Se aprovado, a lei fará com que a licença seja ampliada para 30 dias nos seus dois primeiros anos de vigência. O projeto prevê que o afastamento aumente de forma gradual: nos terceiro e quarto anos da lei, a licença passa a ser de 45 dias; a partir do quinto ano, a duração será de 60 dias.

Há também a previsão do parcelamento em até dois períodos da licença-paternidade, sendo o primeiro de, no mínimo, metade do tempo total do benefício e tendo que ser concedido imediatamente depois do nascimento, adoção ou guarda judicial. A nova lei também prevê o pagamento do salário-paternidade, nos mesmos moldes da licença-maternidade.

A CDH (Comissão de Direitos Humanos) do Senado aprovou, no início do mês passado, o projeto de lei, que seguirá para análise e votação da CCJ (Comissão de Constituição e Justiça).

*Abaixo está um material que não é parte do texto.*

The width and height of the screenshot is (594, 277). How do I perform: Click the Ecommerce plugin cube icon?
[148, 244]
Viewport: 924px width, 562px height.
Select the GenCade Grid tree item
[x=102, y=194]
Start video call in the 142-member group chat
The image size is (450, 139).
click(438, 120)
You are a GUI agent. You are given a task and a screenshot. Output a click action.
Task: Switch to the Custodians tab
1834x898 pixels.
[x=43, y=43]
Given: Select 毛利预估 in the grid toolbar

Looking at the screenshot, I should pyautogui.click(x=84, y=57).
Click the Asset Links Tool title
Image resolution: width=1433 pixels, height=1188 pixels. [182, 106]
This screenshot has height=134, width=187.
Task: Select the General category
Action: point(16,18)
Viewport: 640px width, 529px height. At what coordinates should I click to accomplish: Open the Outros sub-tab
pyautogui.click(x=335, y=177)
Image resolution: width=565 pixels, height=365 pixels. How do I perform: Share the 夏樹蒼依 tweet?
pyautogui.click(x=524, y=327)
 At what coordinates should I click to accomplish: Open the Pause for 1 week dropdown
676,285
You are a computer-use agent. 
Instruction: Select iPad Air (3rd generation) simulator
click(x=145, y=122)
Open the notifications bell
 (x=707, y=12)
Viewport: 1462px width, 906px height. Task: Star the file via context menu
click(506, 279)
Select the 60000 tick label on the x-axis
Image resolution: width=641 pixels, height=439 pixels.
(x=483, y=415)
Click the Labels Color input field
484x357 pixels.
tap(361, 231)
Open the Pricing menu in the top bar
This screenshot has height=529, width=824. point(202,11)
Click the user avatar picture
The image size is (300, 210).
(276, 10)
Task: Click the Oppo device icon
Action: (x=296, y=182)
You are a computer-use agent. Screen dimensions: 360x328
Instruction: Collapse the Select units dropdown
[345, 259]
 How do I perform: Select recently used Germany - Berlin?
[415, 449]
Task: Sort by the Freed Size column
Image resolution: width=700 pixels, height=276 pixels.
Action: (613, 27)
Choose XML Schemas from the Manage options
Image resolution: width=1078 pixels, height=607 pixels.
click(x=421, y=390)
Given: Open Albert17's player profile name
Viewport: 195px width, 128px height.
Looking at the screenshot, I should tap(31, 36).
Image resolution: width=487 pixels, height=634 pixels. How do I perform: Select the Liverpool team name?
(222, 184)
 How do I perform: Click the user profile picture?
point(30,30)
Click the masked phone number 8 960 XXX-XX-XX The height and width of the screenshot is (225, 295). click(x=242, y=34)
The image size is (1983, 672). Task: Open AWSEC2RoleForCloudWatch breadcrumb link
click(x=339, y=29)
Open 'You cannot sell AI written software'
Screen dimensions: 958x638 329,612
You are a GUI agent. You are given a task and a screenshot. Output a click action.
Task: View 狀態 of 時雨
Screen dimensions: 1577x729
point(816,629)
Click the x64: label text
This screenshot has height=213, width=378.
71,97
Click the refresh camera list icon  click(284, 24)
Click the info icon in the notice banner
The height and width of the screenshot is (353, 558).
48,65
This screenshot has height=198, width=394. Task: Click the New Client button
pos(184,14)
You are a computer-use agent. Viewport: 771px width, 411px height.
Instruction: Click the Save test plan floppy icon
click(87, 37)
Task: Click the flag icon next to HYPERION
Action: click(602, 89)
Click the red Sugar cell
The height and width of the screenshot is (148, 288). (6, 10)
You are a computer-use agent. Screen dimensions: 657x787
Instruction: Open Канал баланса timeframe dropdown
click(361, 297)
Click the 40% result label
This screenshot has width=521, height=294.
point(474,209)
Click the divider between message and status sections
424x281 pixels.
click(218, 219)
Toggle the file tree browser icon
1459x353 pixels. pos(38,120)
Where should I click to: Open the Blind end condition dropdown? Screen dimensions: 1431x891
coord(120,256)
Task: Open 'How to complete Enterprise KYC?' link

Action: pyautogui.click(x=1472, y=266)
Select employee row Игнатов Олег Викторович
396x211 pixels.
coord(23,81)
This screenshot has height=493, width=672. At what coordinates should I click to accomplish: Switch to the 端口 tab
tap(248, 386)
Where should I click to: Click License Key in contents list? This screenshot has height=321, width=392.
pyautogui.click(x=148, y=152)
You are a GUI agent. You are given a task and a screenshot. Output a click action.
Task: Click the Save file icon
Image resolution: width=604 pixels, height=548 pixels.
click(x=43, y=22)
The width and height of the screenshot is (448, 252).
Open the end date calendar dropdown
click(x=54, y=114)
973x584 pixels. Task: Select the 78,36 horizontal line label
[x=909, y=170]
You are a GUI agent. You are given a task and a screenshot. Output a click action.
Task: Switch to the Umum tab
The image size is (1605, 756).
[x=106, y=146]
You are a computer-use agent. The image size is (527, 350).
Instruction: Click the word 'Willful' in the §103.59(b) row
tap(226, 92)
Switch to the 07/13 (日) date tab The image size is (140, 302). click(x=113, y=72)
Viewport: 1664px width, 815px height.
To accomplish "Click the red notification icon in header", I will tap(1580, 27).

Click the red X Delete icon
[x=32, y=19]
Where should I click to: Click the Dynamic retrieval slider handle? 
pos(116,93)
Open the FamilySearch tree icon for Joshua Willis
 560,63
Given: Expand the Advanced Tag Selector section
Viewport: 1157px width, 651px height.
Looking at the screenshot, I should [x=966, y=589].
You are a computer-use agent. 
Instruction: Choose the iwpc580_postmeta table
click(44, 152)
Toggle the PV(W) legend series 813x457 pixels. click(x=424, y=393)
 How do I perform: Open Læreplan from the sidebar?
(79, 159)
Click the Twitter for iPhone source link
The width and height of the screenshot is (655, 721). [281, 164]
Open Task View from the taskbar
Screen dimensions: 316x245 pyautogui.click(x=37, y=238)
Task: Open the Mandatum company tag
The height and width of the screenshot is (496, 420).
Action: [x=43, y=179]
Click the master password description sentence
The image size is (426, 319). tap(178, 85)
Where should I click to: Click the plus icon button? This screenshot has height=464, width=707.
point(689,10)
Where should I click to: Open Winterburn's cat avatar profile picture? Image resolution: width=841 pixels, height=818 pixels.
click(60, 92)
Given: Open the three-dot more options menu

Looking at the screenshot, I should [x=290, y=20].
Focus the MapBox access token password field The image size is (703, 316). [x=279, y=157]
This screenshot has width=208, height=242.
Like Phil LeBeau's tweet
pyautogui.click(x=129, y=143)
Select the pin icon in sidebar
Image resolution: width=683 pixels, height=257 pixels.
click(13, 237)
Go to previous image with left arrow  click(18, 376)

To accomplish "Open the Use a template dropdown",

"Entendo que pode haver dificuldades [na aprovação], considerando que uma grande parte dos empresários são contra a licença-paternidade ser estendida, por entenderem que não traz benefícios ao pai e que pode atrapalhar os negócios. Entretanto, o Brasil traça caminhos que buscam garantir igualdade de gênero, de modo que a convivência do pai com o filho em seus primeiros meses de vida ganha força significativa nesse contexto", diz a advogada especialista em direito do trabalho, Yara Leal Girasole.

Em dezembro do ano passado, o STF (Supremo Tribunal Federal) determinou ao Congresso a aprovação de uma lei para garantir a regulamentação da licença-paternidade no país e fixou um prazo de 18 meses para que fosse votada uma legislação nesse sentido. Após o prazo, caso a determinação não fosse cumprida, caberia ao Supremo definir o período da licença.